9. GPUs

Most ML training and inference workloads are driven by dedicated accelerators. Accelerators have specialized compute engines for a limited set of uses cases. The acceleration comes at the cost of generality, meaning that the devices perform very well for the targeted applications but poorly in many other cases or not at all.

In this lab we will use a Graphics Processing Unit (GPU) as our first ML accelerator. GPUs originate from the computer graphics and image processing domains. In the past years GPUs have also proven to be extremely well suited for ML workloads. They even have been a key enabler of modern deep learning as a whole. Due to the importance of ML, GPUs were further extended with additional ML-specific features unrelated to their graphics origin. Modern ML-optimized server GPUs even lack the option to connect a display.

../_images/rtx_4070_ti_super.jpg

Fig. 9.1 Photo of the NVIDIA GeForce RTX 4070 Ti SUPER GPU used in this lab.

We will get our feet wet by programming a GeForce RTX 4070 Ti SUPER GPU through PyTorch. The GPU is powered by the Ada Lovelace microarchitecture and features 4th generation tensor cores supporting FP16, BF16, TF32, INT8 and INT4 tensor ops.

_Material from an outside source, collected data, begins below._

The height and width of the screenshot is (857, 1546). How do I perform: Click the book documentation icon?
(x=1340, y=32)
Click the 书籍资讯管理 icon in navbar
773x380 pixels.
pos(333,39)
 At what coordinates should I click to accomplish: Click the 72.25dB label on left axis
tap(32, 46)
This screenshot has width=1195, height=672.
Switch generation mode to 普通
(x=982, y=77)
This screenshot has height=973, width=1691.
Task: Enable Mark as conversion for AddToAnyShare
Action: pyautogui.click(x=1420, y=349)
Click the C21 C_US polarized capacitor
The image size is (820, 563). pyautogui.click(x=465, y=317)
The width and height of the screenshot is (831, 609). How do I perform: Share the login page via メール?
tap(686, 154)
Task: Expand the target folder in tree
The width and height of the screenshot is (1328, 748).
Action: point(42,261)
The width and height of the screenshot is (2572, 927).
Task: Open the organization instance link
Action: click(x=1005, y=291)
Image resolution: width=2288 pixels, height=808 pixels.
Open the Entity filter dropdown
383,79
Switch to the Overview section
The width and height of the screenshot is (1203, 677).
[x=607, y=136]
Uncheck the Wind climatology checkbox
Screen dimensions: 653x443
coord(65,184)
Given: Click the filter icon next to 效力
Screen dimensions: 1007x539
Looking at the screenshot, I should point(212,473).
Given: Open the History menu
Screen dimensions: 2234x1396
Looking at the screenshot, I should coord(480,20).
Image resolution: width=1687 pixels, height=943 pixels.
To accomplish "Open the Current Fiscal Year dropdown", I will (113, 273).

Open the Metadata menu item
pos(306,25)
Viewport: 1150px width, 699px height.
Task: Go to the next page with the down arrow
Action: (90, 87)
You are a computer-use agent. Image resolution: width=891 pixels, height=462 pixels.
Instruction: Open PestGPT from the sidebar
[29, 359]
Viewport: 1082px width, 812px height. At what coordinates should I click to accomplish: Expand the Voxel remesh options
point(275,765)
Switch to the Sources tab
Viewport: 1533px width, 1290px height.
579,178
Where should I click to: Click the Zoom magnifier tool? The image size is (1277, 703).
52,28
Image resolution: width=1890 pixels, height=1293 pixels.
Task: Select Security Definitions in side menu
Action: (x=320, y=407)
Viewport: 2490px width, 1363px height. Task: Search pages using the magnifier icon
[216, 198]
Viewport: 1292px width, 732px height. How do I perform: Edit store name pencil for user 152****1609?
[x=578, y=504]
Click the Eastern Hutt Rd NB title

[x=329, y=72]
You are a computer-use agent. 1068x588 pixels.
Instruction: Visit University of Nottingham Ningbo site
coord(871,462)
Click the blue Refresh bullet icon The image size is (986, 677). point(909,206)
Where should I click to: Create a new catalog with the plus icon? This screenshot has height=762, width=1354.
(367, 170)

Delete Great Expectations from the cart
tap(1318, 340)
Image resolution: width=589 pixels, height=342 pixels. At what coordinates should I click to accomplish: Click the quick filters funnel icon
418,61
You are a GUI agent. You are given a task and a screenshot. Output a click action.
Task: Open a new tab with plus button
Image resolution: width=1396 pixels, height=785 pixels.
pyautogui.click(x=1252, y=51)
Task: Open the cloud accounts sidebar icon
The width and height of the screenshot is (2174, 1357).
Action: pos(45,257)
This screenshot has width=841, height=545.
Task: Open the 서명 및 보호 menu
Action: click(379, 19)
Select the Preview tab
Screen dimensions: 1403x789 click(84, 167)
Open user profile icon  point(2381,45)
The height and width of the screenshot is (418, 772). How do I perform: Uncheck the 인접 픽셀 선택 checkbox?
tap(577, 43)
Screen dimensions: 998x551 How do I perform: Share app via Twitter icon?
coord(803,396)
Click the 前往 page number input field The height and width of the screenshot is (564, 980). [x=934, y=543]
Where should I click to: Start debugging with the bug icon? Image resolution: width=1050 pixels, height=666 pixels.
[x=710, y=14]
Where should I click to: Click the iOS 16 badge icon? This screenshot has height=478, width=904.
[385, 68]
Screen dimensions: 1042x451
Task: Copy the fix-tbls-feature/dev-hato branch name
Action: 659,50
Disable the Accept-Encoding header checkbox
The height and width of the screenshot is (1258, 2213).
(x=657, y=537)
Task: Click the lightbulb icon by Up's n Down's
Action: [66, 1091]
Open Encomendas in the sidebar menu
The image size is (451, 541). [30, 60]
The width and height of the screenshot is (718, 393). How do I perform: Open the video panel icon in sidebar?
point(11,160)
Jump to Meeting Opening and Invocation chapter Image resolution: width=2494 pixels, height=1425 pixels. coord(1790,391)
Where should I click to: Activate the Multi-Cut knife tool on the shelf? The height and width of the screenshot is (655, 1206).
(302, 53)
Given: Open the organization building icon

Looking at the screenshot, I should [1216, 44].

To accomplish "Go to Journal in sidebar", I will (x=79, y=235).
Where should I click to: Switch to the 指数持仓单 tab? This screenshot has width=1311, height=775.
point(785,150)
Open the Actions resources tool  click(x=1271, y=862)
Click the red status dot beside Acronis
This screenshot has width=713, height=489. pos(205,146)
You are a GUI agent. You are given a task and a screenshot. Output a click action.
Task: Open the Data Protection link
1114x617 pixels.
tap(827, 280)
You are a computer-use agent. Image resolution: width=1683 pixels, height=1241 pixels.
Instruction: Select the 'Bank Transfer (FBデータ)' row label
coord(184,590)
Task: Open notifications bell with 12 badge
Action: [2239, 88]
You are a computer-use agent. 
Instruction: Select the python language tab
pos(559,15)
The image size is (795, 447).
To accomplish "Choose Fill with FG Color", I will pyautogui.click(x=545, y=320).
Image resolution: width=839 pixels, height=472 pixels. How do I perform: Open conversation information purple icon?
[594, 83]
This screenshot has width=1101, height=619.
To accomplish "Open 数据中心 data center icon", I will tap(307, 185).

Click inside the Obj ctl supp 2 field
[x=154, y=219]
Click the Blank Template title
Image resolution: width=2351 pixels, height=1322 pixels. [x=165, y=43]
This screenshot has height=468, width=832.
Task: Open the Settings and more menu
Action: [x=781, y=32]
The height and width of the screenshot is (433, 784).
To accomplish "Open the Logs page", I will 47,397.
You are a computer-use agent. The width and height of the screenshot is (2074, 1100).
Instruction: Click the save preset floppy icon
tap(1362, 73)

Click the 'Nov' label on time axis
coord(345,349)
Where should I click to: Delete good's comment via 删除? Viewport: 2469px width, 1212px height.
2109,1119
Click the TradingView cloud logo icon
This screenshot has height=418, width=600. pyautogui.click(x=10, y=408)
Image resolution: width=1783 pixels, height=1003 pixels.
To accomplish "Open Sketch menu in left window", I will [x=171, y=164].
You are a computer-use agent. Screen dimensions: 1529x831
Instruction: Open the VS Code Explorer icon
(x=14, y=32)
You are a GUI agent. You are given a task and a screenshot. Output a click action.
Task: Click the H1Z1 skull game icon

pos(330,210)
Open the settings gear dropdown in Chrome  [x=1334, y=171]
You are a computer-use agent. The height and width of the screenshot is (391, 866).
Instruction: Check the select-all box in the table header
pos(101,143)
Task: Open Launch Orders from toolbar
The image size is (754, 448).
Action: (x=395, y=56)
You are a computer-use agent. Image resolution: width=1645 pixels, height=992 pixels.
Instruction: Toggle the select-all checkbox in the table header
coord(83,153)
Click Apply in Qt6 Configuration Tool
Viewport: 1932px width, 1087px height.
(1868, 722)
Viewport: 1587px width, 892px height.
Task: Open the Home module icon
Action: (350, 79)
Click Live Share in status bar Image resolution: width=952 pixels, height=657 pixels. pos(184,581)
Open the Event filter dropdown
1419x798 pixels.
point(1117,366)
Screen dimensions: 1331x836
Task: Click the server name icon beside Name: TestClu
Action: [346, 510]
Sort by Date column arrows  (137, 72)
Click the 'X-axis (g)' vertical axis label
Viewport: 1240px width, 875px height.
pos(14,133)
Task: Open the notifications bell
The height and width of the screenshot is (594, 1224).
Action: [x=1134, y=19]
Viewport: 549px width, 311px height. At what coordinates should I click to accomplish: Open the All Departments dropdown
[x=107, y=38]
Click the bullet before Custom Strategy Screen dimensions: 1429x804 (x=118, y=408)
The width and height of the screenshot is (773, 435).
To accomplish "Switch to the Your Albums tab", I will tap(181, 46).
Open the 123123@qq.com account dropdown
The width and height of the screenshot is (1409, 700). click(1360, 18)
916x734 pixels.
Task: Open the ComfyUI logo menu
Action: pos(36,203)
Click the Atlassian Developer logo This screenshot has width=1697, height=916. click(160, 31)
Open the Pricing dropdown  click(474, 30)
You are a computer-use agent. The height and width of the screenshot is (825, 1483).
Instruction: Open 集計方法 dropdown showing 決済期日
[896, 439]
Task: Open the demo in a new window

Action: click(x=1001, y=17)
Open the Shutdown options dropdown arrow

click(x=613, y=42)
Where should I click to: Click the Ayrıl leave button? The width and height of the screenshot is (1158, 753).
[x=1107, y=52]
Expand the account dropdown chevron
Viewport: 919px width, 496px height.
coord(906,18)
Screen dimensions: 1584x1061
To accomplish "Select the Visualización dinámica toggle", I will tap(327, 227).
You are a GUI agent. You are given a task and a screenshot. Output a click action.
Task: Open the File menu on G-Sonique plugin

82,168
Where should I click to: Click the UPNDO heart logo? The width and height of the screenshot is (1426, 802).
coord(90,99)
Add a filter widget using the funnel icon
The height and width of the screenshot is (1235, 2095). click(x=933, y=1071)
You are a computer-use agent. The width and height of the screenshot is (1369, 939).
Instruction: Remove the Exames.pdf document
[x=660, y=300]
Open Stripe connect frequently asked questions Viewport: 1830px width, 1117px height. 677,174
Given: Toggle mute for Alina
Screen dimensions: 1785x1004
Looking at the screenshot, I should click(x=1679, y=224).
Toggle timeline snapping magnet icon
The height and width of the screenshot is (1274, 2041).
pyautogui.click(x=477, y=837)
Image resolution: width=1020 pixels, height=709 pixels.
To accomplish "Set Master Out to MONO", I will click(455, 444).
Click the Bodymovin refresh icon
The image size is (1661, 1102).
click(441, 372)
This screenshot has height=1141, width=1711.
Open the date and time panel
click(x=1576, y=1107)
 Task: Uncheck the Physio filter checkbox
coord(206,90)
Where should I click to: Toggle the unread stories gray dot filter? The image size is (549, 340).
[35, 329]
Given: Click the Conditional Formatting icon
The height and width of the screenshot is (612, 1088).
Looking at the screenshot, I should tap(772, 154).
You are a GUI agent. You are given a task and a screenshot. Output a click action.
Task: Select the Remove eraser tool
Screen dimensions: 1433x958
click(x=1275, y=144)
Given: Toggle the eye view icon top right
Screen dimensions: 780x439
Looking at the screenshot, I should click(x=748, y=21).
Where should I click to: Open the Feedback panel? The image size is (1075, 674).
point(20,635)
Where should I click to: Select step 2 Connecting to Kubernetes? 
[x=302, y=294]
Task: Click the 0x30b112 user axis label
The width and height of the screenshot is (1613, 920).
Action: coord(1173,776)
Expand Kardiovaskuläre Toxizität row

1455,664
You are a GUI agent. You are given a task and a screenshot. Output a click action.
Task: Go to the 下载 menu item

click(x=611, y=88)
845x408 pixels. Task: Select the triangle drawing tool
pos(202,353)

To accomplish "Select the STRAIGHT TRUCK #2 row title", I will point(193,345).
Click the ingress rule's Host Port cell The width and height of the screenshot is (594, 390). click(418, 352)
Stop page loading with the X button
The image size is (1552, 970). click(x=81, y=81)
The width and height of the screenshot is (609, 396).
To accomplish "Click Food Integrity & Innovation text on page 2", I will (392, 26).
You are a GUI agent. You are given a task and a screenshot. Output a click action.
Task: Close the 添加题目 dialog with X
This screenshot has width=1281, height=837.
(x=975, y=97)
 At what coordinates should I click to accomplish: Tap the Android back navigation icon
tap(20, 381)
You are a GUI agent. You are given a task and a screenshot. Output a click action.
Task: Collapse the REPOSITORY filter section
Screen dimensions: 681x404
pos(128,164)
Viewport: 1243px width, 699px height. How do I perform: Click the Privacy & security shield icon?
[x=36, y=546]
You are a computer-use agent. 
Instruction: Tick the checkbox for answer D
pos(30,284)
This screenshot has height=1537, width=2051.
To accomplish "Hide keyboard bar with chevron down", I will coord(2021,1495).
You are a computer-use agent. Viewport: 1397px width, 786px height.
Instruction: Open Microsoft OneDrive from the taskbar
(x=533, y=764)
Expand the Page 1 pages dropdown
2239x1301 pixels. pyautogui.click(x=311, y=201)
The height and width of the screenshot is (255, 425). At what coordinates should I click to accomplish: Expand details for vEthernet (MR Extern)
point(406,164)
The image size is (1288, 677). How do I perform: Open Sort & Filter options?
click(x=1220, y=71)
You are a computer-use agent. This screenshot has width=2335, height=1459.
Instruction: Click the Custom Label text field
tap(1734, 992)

The lab is split into four parts: First, in Section 9.1, we will have a look at the basics of offloading tensor math to a CUDA-capable device. Section 9.2 studies the performance of the GPU by executing large matrix-matrix multiplication in different floating point formats. In Section 9.3, we will deploy a vision model on the GPU and study its accuracy and end-to-end performance given different execution modes. Last, Section 9.4 heads for a custom implementation of the vision model in Triton.

9.1. Offloading Tensors

The CUDA ecosystem is tailored to NVIDIA GPUs and features a rich software stack for the acceleration of ML workloads. PyTorch has extensive CUDA semantics through the package torch.cuda. Driven by PyTorch’s lazy execution model, the package makes the GPU acceleration of ML workloads rather simple.

Tasks

  1. Create a small FP32 tensor with values in \((-1,1)\) on the CPU and offload it to the GPU. Apply the ReLU function on the GPU and show that you obtain the correct result by printing the tensor.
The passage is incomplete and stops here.